Paul Graham expressed sustained opposition to AI regulation efforts, warning Biden's October 2023 Executive Order means 'government regulating private individuals' computing at an exponential rate.' He mocked UK AI regulation efforts and advocated for the UK to become a regulatory haven from EU AI Act restrictions.

In October 2023, Sundar Pichai testified in the largest tech antitrust trial since the Microsoft case. The DOJ proved Google paid Apple over $10 billion annually (and $26.3 billion total in 2021) to be the default search engine on devices. The court found Google had illegally monopolized the online search market. In April 2025, Pichai testified against DOJ remedies proposals, arguing that forced data sharing would be a 'de facto divestiture' of the search engine.

In October 2023, mechanics who are members of the Swedish trade union IF Metall began striking against Tesla, making it the longest strike in Sweden since 1938. The strike was triggered by Tesla's refusal to sign a collective bargaining agreement, standard practice in Sweden's labor market. Multiple other Swedish unions joined in solidarity actions, blocking Tesla deliveries and services. Tesla is the only major automaker operating in Sweden without a collective agreement.

Internal documents obtained by Corporate Europe Observatory October 2023 showed Bolt's EU lobbyist Aurélien Pozzana drafted letter as if written by Estonian government asking Spanish EU Presidency to stick to weaker worker protections. Email to Estonian Deputy General showed meetings with Minister of Economy and Minister of Finance 'went well' and shared draft letter hoping 'Estonian Government could sign and encourage other allied Member States.' Letter written as if drafted by Estonian government, not by Bolt. Reporting caused public outcry in Estonia. Bolt has almost 50 employees working on regulations in lobbying capacity.

On October 24, 2023, forty-one states and D.C. sued Meta Platforms alleging the company knowingly designed and deployed harmful features on Instagram and Facebook that purposefully addict children and teens.
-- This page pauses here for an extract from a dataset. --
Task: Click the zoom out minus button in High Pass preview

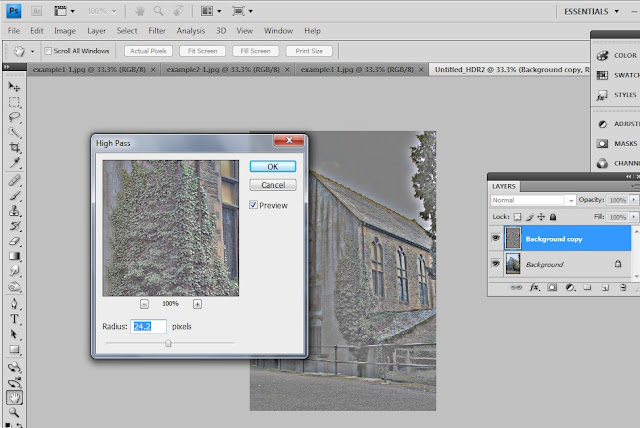Action: pos(144,303)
The lawsuit alleged Meta violated COPPA by collecting personal data of users under 13 without parental consent, and that the company marketed its platforms to children despite knowing the harm. The suit cited internal research showing Meta was aware of the negative mental health effects on young users.
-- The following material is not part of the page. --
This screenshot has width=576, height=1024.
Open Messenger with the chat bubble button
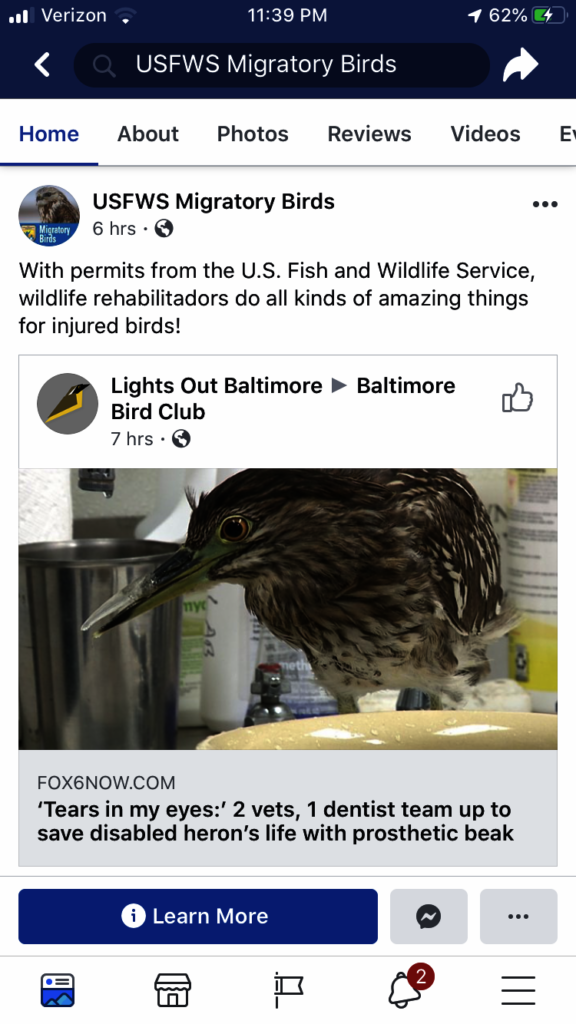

Nokia announced it would slash up to 14,000 jobs from its 86,000 workforce, reducing headcount to 72,000-77,000 by 2026. The cuts aim to save €1.2 billion cumulatively, with €400 million in 2024 alone. CEO Pekka Lundmark said: 'The most difficult business decisions to make are the ones that impact our people.' By October 2024, workforce stood at 78,500.

In October 2023, Frontier announced layoffs affecting 50-200 of ~800 employees. A GLHF investigation revealed the layoff process was 'three months of hell': the Bradford Factor subtracted up to -200 points from performance scores for absences including hospital stays for pneumonia or PTSD treatment. Employees had to provide therapist letters to justify sick days. A senior community manager called it 'humiliating, dehumanizing, and cruel.' Those who criticized management or used sad face/clown emojis in Slack were labeled 'hostile' and allegedly targeted. Only minimum legal severance was provided.